Ne sentiamo parlare ogni anno: qualche turista cerca di portarsi a casa un souvenir, qualche pietra o un po’ di sabbia di un luogo paradisiaco. Qualcuno addirittura tenta di nascondere sui voli di ritorno dei piccoli animali. Sembra un gesto ingenuo, ma così non è: questi pezzi di natura, che con ogni probabilità prenderanno polvere su qualche scaffale, o questi esemplari rapiti dal loro habitat fanno spesso parte di specie protette. Dalla loro “casa biologica” quindi non dovrebbero andarsene, per non compromettere l’equilibrio di un delicato ecosistema che autorità internazionali hanno stabilito essere a rischio estinzione.

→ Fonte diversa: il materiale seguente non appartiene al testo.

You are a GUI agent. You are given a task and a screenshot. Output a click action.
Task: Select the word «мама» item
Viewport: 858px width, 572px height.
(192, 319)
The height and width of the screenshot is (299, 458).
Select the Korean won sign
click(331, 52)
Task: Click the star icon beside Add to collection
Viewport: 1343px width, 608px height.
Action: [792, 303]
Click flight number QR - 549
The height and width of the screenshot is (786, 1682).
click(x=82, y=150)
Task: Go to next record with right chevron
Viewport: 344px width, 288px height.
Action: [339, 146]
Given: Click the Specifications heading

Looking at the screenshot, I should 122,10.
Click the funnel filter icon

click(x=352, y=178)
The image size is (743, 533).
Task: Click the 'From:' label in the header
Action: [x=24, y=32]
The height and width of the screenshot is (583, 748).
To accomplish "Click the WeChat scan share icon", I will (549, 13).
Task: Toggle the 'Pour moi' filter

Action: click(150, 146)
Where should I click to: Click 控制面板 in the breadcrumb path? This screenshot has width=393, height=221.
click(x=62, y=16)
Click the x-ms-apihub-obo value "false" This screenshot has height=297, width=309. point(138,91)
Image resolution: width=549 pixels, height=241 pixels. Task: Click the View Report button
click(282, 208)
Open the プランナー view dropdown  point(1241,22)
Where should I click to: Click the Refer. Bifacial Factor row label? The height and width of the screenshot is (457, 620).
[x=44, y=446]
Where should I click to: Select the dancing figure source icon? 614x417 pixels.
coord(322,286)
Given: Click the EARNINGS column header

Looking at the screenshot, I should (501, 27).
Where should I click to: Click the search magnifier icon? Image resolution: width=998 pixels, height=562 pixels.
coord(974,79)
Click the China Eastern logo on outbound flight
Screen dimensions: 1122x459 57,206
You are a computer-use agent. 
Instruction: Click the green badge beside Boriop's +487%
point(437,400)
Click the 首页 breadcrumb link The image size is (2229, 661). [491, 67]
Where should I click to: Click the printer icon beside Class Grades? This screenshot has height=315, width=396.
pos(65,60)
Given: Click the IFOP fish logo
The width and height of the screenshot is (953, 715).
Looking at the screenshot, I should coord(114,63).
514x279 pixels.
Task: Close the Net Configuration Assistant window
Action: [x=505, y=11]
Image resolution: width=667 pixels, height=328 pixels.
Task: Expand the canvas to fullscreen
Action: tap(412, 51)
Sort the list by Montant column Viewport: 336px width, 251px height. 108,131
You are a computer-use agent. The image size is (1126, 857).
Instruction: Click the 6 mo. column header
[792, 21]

Lo sanno bene i sardi, che ogni estate devono fare i conti con chi cerca di raccogliere qualche pietra dalla preziosa spiaggia di quarzo rosa Is Arutas, sulla costa del Sinis (l’ultimo caso noto è quello di una famiglia tedesca fermata dalle autorità con le mani nel sacco). Il fenomeno non riguarda solo la nostra Penisola; basti pensare al commercio d’avorio in Africa, perpetrato dai bracconieri, o quello, sicuramente meno noto, dei cavallucci di mare, uccisi per essere utilizzati dalla medicina tradizionale cinese oppure trasportati in qualche lussuoso acquario. Ma è solo leggendo i numeri, consultando le numerose leggi e facendo caso alle forze impiegate per la tutela che si può comprendere la portata della minaccia per il nostro Pianeta.
Per proteggere flora e fauna selvatiche che potrebbero scomparire esiste il CITES, ovvero la Convenzione sul commercio internazionale delle specie minacciate di estinzione, firmata a Washington nel 1973, che ad oggi vede ben 182 aderenti. Il trattato regolamenta il commercio di esemplari vivi o morti, o solo parti di organismi: dal corno di rinoceronte ai pezzi delle barriere coralline, fino ai tappeti di tigri e alle zanne di squalo. Il riferimento in Italia è la legge 150 del 1992. A livello operativo il compito di gestire il CITES era del Corpo Forestale dello Stato, ma con la sua soppressione nel 2017 è passato al Comando Carabinieri per la tutela della biodiversità e dei parchi. Alla Guardia di Finanza spetta invece il controllo doganale sugli esemplari tutelati dalla Convenzione di Washington. Il commercio illegale comprende non solo gioielli con materiali provenienti da animali protetti ma anche pelli appartenenti a specie tutelate, come il pitone reticolato, coralli vivi, insieme a pesci tropicali e squali, solo per citarne alcuni.
A marzo del 2018 le maggiori società di hi-tech, social media ed e-commerce hanno unito le forze con Google e il WWF per rendere piattaforme ed app inutilizzabili per i trafficanti: portano avanti un commercio stimato intorno ai 20 miliardi di dollari l’anno. Ogni 365 giorni circa, 20.000 elefanti vengono uccisi per le loro zanne e quasi 3 rinoceronti al giorno muoiono per il loro corno, così come un pangolino ogni cinque minuti viene strappato via dal suo habitat per le sue scaglie, usate nella medicina tradizionale cinese. Secondo l’associazione The Seahorse Trust, impegnata nella sensibilizzazione sulla salvaguardia dei cavallucci marini, in un anno circa 150 milioni di questi esemplari vengono catturati e utilizzati per preparati “medici” in Oriente oppure venduti per abbellire acquari privati. Per monitorare la situazione su questa tratta è nato Traffic (Trade Records Analysis of Flora and Fauna in Commerce), un network internazionale che “ha il compito, in accordo con i princìpi delle Strategie Mondiali di Conservazione, di effettuare il monitoraggio del commercio internazionale delle specie di flora e fauna selvatica e di studiare, allo stesso tempo, le forme di utilizzazione sostenibile per garantire un corretto utilizzo di queste specie selvatiche”.
Chi compra in questo mercato alimenta un commercio che minaccia ogni giorno l’equilibrio del nostro fragile pianeta per possedere qualcosa che avrebbe potuto vivere e alimentare la biodiversità della Terra. Non sarebbe stato meglio fermarsi per un secondo, ammirare la natura e conservarne il ricordo?